*What is asked*
Transcribe everything in the Schopenhauer passage below from "According as the" down to "belongs. (Schopenhauer 146)".

*Text section*
╭──

Schopenhauer calls the differing degrees of will “grades of objectivity of the will.” Different genera of objects possess greater and lesser grades of objectified will, and Schopenhauer identifies these different grades as the Platonic Ideas:

There is a higher degree of this objectification in the plant than in the stone, a higher degree in the animal than in the plant; indeed, the will’s passage into visibility, its objectification, has gradations… these grades of the objectification of the will are nothing but Plato’s Ideas. (128)

Just as thought by Plato, these grades are related to individual objects as their eternal forms, or as their prototypes (Schopenhauer 130). When we are confronted with a Platonic Idea, the principle of sufficient reason explodes the Idea into a multiplicity of phenomena, individualized in space, time, and matter (Schopenhauer 134). Schopenhauer also notes that the Platonic Ideas form a hierarchy, with the forces of nature at the bottom and man at the top. Every phenomenon is an expression of the Platonic Idea at a certain level in the hierarchy, and also of Ideas below the phenomenon’s highest Idea: a plant is an expression of The Plant, and of The Vegetable Life, and of the Ideas all the way down to those of inorganic natural forces. A plant is a more beautiful instance of The Plant the greater the proportion its expression of its highest Idea stands in relation to its expression of lower Ideas:

According as the organism succeeds more or less in subduing those natural forces that express the lower grades of the will’s objectivity (the lower Ideas), it becomes the more or less perfect expression of its Idea, in other words, it stands nearer to or farther from the Ideal to which beauty in its species belongs. (Schopenhauer 146)

╰──

*Entries supplied*

╭──

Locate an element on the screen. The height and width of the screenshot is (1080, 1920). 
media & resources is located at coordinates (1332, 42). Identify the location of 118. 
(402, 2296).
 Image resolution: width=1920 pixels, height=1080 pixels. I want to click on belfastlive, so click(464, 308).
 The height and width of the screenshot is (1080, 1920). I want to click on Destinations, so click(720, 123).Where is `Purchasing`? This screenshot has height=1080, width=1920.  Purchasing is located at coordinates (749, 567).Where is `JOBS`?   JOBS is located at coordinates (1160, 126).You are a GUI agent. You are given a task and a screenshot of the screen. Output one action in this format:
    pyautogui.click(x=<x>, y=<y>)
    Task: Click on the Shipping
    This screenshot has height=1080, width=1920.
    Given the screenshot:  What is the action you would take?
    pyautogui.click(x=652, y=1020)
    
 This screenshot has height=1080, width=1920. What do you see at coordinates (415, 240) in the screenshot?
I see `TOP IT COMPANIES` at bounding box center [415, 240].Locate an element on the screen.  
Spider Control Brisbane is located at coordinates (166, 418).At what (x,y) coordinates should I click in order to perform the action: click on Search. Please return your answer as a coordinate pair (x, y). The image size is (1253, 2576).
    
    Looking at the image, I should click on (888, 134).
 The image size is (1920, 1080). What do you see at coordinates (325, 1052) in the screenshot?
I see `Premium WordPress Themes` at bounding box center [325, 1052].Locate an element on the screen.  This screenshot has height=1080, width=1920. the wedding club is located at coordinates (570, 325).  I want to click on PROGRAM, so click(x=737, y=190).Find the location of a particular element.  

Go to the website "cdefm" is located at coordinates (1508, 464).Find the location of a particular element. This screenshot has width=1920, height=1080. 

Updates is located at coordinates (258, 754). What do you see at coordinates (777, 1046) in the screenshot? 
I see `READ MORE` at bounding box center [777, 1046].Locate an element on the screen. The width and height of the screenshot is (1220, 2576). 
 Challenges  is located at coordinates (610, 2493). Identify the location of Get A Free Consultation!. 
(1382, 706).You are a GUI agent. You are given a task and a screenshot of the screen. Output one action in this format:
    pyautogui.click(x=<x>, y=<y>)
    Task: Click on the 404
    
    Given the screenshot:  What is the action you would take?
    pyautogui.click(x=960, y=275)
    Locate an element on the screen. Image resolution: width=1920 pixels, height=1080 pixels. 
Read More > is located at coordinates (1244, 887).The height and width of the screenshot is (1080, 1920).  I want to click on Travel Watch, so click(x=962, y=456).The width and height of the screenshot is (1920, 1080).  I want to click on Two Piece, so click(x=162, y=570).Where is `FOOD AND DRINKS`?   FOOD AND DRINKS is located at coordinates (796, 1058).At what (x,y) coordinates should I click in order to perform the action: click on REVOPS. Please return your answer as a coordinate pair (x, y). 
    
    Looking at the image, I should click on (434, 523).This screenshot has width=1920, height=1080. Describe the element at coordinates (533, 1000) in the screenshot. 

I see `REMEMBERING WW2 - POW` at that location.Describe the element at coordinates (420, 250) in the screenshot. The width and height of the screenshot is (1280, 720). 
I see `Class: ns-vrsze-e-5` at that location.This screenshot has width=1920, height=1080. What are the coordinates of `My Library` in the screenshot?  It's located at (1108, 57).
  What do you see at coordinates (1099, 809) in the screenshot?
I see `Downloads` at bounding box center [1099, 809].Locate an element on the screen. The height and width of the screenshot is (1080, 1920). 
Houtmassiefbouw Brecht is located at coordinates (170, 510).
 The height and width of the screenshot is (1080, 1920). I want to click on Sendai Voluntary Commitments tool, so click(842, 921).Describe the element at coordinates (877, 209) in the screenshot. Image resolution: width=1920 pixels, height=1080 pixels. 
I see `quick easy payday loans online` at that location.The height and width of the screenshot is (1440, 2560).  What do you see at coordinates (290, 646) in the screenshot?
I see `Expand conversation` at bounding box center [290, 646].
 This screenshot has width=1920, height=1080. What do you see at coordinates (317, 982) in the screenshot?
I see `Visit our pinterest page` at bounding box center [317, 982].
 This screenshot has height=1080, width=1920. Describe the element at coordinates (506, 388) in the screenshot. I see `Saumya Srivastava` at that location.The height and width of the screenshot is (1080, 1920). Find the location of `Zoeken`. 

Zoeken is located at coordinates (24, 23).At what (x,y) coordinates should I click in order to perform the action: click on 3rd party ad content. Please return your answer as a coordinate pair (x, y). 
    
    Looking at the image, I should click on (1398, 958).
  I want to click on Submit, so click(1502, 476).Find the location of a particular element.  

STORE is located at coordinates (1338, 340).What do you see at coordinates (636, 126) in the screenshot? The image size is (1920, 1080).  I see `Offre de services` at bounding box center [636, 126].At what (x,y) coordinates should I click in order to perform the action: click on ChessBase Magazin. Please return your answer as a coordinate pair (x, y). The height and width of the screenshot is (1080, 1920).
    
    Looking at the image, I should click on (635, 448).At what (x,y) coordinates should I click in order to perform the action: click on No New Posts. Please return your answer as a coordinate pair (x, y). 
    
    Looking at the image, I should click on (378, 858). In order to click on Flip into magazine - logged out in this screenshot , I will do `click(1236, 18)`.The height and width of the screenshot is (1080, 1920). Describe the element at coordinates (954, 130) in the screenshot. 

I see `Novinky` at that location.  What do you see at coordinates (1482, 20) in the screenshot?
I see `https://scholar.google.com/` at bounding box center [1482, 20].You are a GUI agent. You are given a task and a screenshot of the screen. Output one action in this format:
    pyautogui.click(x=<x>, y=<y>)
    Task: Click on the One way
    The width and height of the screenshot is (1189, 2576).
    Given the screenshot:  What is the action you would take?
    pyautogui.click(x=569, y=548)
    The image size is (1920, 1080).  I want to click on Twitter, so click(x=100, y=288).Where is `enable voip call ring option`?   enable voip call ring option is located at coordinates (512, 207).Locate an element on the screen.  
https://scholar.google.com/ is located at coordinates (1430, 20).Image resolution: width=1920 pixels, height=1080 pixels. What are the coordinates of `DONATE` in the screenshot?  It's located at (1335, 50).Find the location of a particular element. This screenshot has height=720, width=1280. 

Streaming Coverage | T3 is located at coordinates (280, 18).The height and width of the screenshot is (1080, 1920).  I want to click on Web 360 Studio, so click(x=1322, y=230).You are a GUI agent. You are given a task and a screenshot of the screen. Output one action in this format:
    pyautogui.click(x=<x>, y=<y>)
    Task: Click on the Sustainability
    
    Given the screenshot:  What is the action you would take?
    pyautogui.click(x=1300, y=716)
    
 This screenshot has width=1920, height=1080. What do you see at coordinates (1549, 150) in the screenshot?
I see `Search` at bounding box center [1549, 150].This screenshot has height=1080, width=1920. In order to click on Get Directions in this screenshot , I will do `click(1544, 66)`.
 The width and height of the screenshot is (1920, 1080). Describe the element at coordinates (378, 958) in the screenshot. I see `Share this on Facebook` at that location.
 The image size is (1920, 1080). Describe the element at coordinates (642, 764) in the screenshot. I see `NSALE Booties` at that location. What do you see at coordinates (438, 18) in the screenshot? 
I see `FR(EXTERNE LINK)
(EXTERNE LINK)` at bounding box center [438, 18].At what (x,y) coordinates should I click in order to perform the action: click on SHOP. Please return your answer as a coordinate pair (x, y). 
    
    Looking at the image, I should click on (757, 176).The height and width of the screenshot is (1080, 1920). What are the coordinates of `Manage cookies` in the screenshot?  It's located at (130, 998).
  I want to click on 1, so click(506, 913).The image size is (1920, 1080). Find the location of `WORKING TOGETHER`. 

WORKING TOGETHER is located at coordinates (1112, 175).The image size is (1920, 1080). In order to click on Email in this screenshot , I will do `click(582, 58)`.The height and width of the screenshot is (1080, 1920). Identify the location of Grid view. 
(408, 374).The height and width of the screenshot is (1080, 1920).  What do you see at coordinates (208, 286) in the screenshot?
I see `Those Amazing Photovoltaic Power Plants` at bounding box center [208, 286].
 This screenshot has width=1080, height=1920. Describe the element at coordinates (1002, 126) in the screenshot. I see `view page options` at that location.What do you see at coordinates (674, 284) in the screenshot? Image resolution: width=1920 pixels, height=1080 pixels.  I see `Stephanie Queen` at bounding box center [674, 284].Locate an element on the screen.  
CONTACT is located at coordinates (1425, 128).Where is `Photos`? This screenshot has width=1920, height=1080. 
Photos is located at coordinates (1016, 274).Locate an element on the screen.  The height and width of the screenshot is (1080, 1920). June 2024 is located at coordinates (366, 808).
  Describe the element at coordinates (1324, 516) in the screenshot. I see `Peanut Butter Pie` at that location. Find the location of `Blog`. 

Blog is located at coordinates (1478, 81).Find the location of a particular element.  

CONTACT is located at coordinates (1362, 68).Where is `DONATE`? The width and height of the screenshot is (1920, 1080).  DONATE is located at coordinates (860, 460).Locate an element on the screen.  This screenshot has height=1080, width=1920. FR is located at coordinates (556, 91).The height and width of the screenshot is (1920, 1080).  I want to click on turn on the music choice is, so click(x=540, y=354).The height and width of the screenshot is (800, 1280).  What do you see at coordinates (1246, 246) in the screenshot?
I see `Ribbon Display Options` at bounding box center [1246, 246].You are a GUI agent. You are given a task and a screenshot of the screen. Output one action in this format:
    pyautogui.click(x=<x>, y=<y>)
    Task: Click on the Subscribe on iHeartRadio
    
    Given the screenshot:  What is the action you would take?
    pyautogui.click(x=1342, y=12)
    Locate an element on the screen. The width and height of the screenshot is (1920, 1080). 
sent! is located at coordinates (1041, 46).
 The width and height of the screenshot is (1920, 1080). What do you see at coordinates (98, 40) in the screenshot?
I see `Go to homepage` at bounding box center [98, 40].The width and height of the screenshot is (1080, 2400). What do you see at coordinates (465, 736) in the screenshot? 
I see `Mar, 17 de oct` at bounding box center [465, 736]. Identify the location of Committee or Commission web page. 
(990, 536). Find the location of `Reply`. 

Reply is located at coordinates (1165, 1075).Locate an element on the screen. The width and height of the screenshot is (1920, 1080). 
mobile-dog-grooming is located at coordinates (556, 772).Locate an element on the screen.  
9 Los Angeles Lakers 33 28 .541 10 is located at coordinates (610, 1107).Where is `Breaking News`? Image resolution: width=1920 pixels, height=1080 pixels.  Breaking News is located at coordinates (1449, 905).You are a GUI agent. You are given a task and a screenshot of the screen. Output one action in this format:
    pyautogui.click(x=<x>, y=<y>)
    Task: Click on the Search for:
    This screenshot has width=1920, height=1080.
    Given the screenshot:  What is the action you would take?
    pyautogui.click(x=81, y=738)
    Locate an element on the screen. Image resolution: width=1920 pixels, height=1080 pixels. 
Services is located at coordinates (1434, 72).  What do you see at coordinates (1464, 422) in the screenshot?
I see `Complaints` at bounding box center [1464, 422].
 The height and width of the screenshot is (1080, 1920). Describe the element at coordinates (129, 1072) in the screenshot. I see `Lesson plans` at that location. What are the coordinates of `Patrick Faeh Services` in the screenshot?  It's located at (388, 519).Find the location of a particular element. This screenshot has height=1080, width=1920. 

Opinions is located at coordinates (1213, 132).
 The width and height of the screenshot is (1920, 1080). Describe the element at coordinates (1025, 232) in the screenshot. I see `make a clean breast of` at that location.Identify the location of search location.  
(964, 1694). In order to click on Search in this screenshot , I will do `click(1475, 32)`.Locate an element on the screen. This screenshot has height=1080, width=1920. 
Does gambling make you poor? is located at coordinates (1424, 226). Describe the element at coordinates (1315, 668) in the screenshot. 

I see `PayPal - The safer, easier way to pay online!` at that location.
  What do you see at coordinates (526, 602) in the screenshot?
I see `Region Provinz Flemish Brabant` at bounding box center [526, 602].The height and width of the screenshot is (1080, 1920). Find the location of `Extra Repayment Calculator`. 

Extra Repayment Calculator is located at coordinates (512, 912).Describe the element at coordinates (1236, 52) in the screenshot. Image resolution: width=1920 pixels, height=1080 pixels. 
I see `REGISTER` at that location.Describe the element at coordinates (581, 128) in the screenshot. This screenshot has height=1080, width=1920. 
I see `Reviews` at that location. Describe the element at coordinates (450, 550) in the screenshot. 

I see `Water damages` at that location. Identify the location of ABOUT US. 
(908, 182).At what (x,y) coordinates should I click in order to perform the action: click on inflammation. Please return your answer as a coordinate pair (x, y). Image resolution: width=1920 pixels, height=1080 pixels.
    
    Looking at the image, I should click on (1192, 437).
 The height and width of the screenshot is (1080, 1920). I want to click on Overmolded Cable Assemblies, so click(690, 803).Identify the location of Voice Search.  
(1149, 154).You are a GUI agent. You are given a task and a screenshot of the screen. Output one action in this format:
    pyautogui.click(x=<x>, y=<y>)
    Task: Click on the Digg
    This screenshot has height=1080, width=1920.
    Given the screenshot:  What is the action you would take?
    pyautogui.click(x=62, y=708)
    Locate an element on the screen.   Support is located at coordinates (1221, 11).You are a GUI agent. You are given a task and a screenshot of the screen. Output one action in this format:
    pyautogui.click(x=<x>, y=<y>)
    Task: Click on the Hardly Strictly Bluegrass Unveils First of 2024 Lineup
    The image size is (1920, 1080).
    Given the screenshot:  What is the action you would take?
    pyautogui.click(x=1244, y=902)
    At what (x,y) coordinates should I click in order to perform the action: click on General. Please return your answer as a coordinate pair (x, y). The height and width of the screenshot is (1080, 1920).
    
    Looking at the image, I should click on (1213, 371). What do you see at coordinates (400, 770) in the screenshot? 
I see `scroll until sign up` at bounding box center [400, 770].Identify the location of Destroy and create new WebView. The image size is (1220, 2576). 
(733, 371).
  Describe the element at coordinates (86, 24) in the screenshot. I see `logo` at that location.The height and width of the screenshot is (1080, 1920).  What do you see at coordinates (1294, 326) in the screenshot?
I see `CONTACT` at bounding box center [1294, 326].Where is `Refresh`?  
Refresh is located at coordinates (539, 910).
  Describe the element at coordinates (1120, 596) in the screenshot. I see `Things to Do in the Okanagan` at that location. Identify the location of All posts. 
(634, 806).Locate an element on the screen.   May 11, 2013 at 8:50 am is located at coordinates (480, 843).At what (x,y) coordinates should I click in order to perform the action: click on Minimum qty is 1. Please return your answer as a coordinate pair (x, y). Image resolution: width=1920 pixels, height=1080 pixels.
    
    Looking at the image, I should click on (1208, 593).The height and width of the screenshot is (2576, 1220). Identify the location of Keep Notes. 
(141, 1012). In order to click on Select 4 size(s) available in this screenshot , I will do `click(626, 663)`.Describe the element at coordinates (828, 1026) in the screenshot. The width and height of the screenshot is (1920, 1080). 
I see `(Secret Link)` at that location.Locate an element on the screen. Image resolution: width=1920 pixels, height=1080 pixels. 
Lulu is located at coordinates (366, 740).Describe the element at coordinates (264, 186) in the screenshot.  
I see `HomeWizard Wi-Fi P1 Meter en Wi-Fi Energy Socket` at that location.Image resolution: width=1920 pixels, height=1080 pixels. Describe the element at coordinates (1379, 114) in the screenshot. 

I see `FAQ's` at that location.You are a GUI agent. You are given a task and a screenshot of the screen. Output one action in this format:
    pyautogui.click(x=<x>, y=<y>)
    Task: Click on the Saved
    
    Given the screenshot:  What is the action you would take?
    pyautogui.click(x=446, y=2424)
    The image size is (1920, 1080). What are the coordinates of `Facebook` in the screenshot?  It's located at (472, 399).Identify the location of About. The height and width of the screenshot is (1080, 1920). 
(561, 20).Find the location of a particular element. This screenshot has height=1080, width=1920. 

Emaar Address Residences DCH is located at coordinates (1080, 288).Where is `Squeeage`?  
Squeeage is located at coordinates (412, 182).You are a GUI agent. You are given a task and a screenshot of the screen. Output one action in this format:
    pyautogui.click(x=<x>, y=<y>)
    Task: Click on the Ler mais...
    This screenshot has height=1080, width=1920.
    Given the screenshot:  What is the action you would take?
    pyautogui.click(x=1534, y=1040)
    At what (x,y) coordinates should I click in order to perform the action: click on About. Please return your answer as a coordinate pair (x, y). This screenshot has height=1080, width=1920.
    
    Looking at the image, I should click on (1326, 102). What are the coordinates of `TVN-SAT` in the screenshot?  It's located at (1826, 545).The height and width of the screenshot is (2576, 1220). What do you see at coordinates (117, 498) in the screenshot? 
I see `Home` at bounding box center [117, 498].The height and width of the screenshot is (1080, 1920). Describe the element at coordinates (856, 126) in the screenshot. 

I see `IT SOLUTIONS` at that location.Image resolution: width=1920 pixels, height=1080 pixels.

╰──

*Response to this task*
According as the organism succeeds more or less in subduing those natural forces that express the lower grades of the will’s objectivity (the lower Ideas), it becomes the more or less perfect expression of its Idea, in other words, it stands nearer to or farther from the Ideal to which beauty in its species belongs. (Schopenhauer 146)